The overall quality of data in the five reviews was poor with 113/156(72.4%) of included studies providing only level IV evidence and only four included level I RCTs. Coalescence of data from the five procedural classes revealed that few firm conclusions could be drawn regarding procedural choice or patient selection: no single procedure dominated in addressing dynamic structural abnormalities of the anorectum and pelvic floor with each having similar overall efficacy. Of one hundred 'prototype' GPRs developed by the clinical guideline group, 85/100 were deemed 'appropriate' based on the independent scoring of a panel of 18 European experts and use of RAND-UCLA consensus methodology. The remaining 15 were all deemed uncertain. Future research recommendations included some potential RCTs but also a strong emphasis on delivery of large multinational high-quality prospective cohort studies.

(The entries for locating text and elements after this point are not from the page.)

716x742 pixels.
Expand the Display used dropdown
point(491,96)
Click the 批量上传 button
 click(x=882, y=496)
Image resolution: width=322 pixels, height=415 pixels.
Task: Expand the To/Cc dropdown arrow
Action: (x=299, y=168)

While the evidence base for surgery in CC is poor, the widespread European consensus for GPRs is encouraging. Professional bodies have the opportunity to build on this work by supporting the efforts of their membership to help convert the documented recommendations into clinical guidelines.
本手稿是七篇关于成人慢性便秘(CC)手术治疗的论文中的最后一篇。其内容整合了前文五篇系统综述的结果,以及欧洲共识过程得出的分级实践建议(GPR)。
总结综述数据,制定 GPR,并按照详细说明在“引言和方法”中提出未来的研究建议。
五篇综述中的数据整体质量较差,156 项纳入研究中仅有 113 项(72.4%)提供了仅为 IV 级的证据,仅有 4 项纳入了 I 级 RCT。将五个程序类别中的数据进行合并,发现对于程序选择或患者选择,很难得出确凿的结论:没有单一的程序能够主导解决肛门直肠和盆底的动态结构异常,每个程序的总体疗效相似。在临床指南小组制定的一百个“原型”GPR 中,有 85/100 个被认为是“适当”的,这是基于由 18 位欧洲专家组成的小组的独立评分和 RAND-UCLA 共识方法的使用。其余 15 个都被认为是不确定的。未来的研究建议包括一些潜在的 RCT,但也强烈强调开展大型跨国高质量前瞻性队列研究。
尽管 CC 手术的证据基础较差,但广泛的欧洲 GPR 共识令人鼓舞。专业机构有机会通过支持其成员的努力,将已记录的建议转化为临床指南,在此基础上进一步发展。